Compatibility and usability problems hinder uptake

Martin Veitch, What PC? 06 Sep 2001

The much hyped Bluetooth wireless link technology has begun shipping in mobile devices but sceptics are warning of compatibility and usability problems.

The technology for connecting PDAs, PCs and peripherals is shipping in Sony's Vaio notebooks, Ericsson's T39 mobile phone and headset, Red-M's network access points, and many other devices.

IT Week tests of two Sony Bluetooth notebooks showed that the connections for accessing the internet and file swapping were straightforward.

However, critics have maintained that interoperability may not be so easy when different brands of products try to link.
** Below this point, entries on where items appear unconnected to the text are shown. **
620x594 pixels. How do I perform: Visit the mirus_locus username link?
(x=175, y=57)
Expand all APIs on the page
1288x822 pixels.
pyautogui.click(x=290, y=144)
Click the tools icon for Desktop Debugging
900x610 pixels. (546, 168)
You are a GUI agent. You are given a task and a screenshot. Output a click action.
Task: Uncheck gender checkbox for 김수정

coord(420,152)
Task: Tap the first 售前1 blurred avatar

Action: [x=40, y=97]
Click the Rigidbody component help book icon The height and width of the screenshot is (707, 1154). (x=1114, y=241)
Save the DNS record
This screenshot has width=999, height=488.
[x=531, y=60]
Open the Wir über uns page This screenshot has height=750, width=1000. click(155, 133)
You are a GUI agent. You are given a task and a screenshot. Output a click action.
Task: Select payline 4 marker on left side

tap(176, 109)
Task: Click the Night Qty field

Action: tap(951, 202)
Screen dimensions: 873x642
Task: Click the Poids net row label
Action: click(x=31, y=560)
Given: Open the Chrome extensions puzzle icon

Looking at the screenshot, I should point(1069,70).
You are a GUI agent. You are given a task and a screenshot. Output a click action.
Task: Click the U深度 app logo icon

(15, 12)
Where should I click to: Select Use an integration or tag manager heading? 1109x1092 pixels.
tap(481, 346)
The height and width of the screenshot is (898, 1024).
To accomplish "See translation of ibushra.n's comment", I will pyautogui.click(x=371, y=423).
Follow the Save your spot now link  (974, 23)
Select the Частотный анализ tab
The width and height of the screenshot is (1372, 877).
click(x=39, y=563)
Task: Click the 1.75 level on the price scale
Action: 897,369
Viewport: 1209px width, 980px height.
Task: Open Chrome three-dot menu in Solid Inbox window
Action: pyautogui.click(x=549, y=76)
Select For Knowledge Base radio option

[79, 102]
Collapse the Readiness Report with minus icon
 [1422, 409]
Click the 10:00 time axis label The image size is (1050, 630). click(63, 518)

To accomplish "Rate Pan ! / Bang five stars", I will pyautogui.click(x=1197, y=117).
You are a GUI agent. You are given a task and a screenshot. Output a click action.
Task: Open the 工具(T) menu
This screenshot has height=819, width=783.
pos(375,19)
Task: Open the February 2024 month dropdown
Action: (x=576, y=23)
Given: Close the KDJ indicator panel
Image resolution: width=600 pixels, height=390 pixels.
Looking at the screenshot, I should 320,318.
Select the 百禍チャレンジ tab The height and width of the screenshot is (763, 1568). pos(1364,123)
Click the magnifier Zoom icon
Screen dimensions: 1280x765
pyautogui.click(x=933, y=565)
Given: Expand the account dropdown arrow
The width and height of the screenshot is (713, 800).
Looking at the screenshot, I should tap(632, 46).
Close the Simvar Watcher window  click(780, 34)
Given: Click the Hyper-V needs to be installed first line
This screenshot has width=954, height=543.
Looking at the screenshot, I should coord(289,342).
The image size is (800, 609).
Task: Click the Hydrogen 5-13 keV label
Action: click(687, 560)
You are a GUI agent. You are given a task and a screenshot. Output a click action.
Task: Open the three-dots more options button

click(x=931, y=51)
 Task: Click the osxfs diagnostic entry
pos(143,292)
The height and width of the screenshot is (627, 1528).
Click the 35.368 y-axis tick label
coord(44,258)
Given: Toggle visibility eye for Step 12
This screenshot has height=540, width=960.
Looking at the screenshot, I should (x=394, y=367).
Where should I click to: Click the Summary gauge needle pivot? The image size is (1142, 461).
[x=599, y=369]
Nick Hunn, managing director at TDK Systems, a maker of Bluetooth PC Cards, predicted that Bluetooth systems will often fail to work together. He also believed that competition could drive 80 per cent of Bluetooth product makers out of the market by 2003.

"If you look at mature technologies like ISDN, GSM or television, the businesses don't support the current number of players in Bluetooth: about 2,500 in total," he said. "I believe Bluetooth will be immensely successful but it will be endemic in five years, not sooner."

Hunn said that the number of producers of silicon and software stack suppliers, about 20 and 30 respectively, meant that problems are certain.

"The number one issue is interoperability," he said. "There's another 12 months needed before it all works." He added that the software was not easy for non-technical users to operate.

The comments have upset many Bluetooth supporters. Vince Holton, the publisher of Incisor, an online publication for the Bluetooth camp, said: "I can't understand what Hunn is saying. Bluetooth is really happening and, even if four-fifths of companies go, that will still leave more supporters than [infrared supporters group] IrDA."

However, Holton admitted that Bluetooth still has to be improved. "The out-of-the-box experience isn't as good as it should be for non-technical users. It's with the early adopters and propeller-heads at the moment," he said. "It's like PC Card in the early days, but not as bad."

Despite the doubts, Bluetooth products continue to arrive. Fujitsu Siemens plans to have a version of its Lifebook product available on 20 August, and TDK itself plans to launch PC Card and USB adapter products in the next two months.

However, other vendors are having second thoughts. Psion this month postponed plans indefinitely for Bluetooth products, and Korean technology giant Samsung is also pondering whether to release a notebook PC with Bluetooth this year.

Peter Lunn, Samsung notebook marketing manager, commented: "There are interoperability issues in the current Bluetooth 1.1 standard and 1.2 is not due until early next year, so we're undecided."

Hunn has long been a thorn in the side of Bluetooth marketeers. In January, he said: "If we ship now we will be prostituting ourselves. But commercial imperatives mean that the industry will probably end up on street corners flashing its legs."